Reviewed by James Karas

Les Blancs, the 2016 production of Lorraine Hansberry’s last play by England’s National Theatre is being streamed for us on YouTube. It is a marvelous bonus for all to help us survive Covid-19.

Hansberry (1930-1965) left Les Blancs (The Whites) unfinished on her death and according to The National Theatre this is the final text adapted by her husband Robert Nemiroff. It is a searing indictment of imperialism, colonialism, arrogance, suppression and racism. It is a transcendent play that receives a powerful production and leaves one breathless at the conduct of “well-meaning” Europeans.

The play takes place in a Christian mission and hospital in Africa dedicated to serving the native population of an unnamed country. No one can doubt the decency, generosity and sacrifices of the people running the mission. Reverend Neilsen (we never see him) is described in saintly terms as the father of the community. Madame Neilsen, his elderly, blind wife (Sian Phillips) is revered for her services to these people. Dr. Gotterling (Anna Madeley) and Dr. Willy Dekoven (James Fleet) have devoted their lives to caring for these people.

No one can doubt their intentions or decency unless one looks more closely. Reverend Neilsen is there to take away their traditions and religious beliefs and replace them with Christian doctrine. They lose even their names. On what basis is that defensible? Is it not arrogance in the highest degree?

The doctors practice medicine in a hospital without any equipment or even electricity. Down the road there is a hospital for whites that is well equipped and has electricity. When the obvious racist arrives in the person of Major Rice (Clive Francis) dragging a “boy “with a rope around his neck, the decent people refuse to identify the victim. They surmise that the Major will torture the youth for information about terrorists and then shoot him. The major seems impatient and shoots the youth right away. The reaction of the decent people? Oh, well, there goes another one. I am paraphrasing but they do nothing about it.

Charles Morris (Elliot Cowan), an American journalist arrives at the mission to do a story about it and he finds that the Africans are rising, demanding their independence and the arrogance and paternalism of the missionaries is crumbling. The Africans start killing people but the whites cannot comprehend the message that they are conquerors or descendants from conquerors who are abusing these people, robbing them of their history and their souls  and it is time for the oppressors to leave.

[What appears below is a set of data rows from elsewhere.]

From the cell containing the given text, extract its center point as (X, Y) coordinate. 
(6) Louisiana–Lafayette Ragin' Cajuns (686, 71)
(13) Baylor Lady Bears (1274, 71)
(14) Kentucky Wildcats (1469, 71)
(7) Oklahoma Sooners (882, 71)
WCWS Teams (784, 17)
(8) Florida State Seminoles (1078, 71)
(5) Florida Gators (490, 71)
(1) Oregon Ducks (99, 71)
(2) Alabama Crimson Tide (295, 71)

One of the natives, Tshembe Matoseh (Danny Sapani), has been educated in Europe, married a white woman and achieved success away from Africa. He returns for his father’s funeral and finds his older brother Abioseh (Gary Beadle) in clerical clothes ready to be ordained under the name Augusts Paul. He has become contemptuous of the ancient customs of his people. Colonialism triumphant. Tshembe stands against the rape of his continent and the attempt to make its history and traditions disappear after three centuries of occupation.

The play opens with a woman, The Woman (Sheila Atim), dressed in a loincloth with her chest tied who walks ominously around the stage. Women wearing African dresses arrive chanting. The woman and The Woman will appear many times like an ominous obbligato reminding us of the existence of the native culture that is being crushed by European paternalism.    

The set by Soutra Gilmour consists of the skeleton of a house that revolves. The lighting by  Tim Lutkin is dark and foreboding.

Yael Farber directs this extraordinary work superbly. She develops the tension between the ideal of peaceful negotiations and armed uprising, between the goodwill of the missionaries and the armed response of Major Rice who is prepared to kill the rebels, the horrendous differences between family members and builds up to a moving, astounding and riveting drama.